For CBBC Fay appeared in children's comedy shows Little Howard's Big Question and Hacker Time. She was a member of the cast for E4's Dogface, and appeared in the BBC's Comedy Shuffle and The Royal Bodyguard.

She also wrote and performed in all three series of ITV2's flagship show Comedy Cuts and has shot her own sketch show pilot with Silver River TV.

For BBC Radio 4 Fay starred in sitcom pilot 49 Cedar Street, and appeared as a supporting comedy character in Sarah Millican's Support Group.

===Live comedy shows===

Fay co-created and starred in sketch show The Works with David Armand at Madame Jojo's in Soho

Fay's solo live work is usually a collaboration with if.comeddies award-winning director Matt Holt (who directed Brendan Burns' if.comeddies award-winning show 2007) and Perrier award-winning producer Tom Hopgood (who produced Laura Solon's Perrier award winning show in 2005).

Fay has written and performed three solo comedy shows at the Edinburgh Festival Fringe, first appearing with her "Magic Steve's Disappearing Act" (featuring her magician's assistant character, Annette Cadabra) in 2006. She appeared in her second solo show, "Isabel Fay: Altar Ego", in 2007; and her third, "Don't Let A Gift Horse in the House", at The Pleasance Courtyard in 2008.

===Internet comedy===

Along with Tom Hopgood, Fay co-owns production company Clever Pie, which makes online comedy sketches and films.

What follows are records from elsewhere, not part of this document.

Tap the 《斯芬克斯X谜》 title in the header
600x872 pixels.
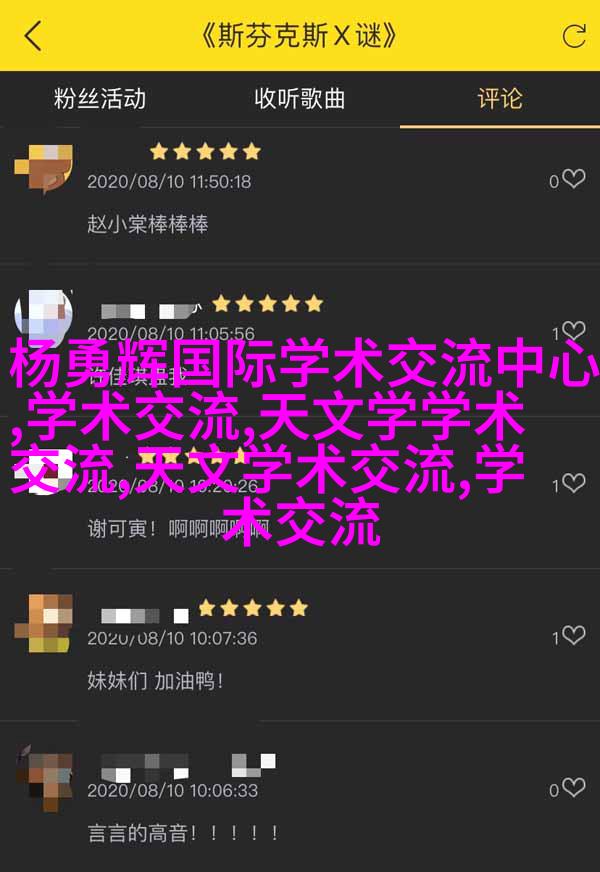300,37
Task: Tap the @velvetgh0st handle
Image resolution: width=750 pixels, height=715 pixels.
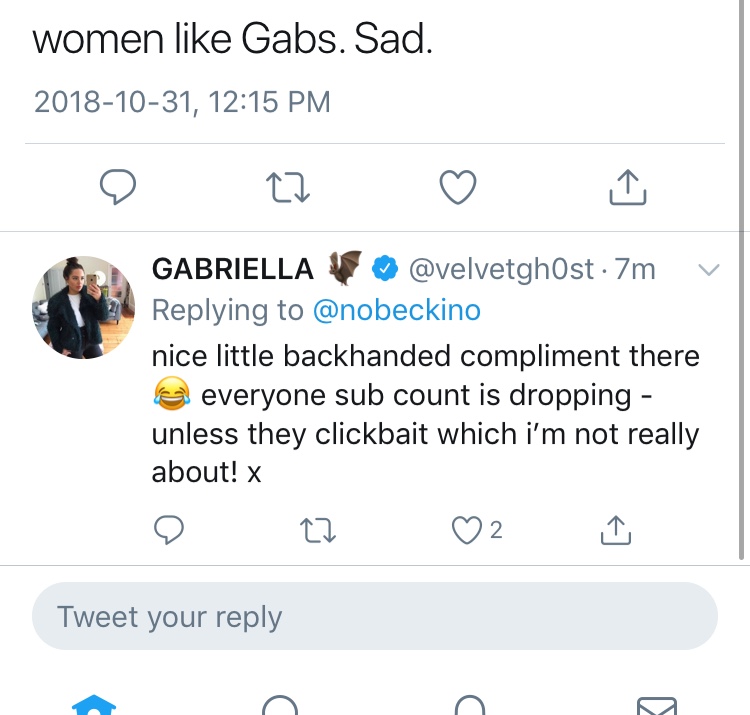Action: (500, 268)
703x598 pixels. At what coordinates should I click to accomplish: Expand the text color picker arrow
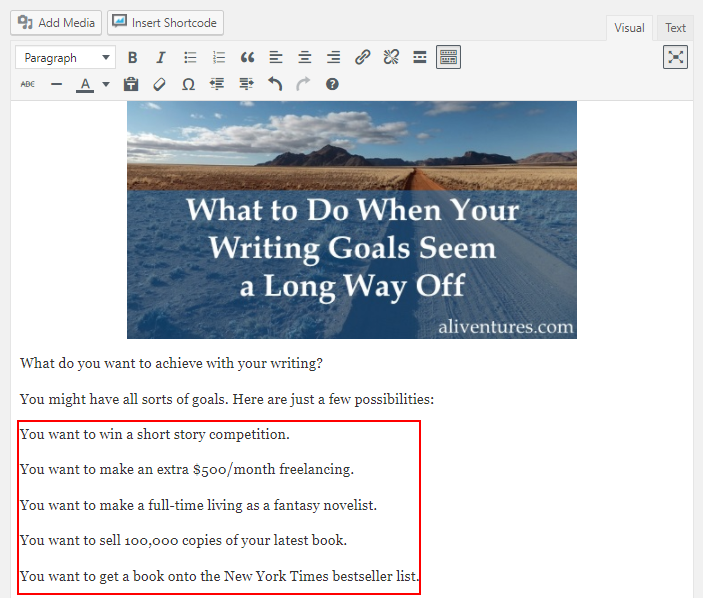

On 8 June 2012 Clever Pie released a musical sketch entitled "Thank You Hater!", which immediately went viral. Stephen Fry described the sketch as "a masterpiece".

For BBC Comedy Online Fay wrote and performed the short film Common Film Ground and co-wrote and starred in Leader's Wives. She also produced an exclusive sketch for Funny Or Die set to Bonnie Tyler's hit "Total Eclipse of the Heart" called "Total Paperclips of the Heart".

Fay wrote and performed as a roving reporter on Monkey TV's online show Newslog, which also stars Steve Punt.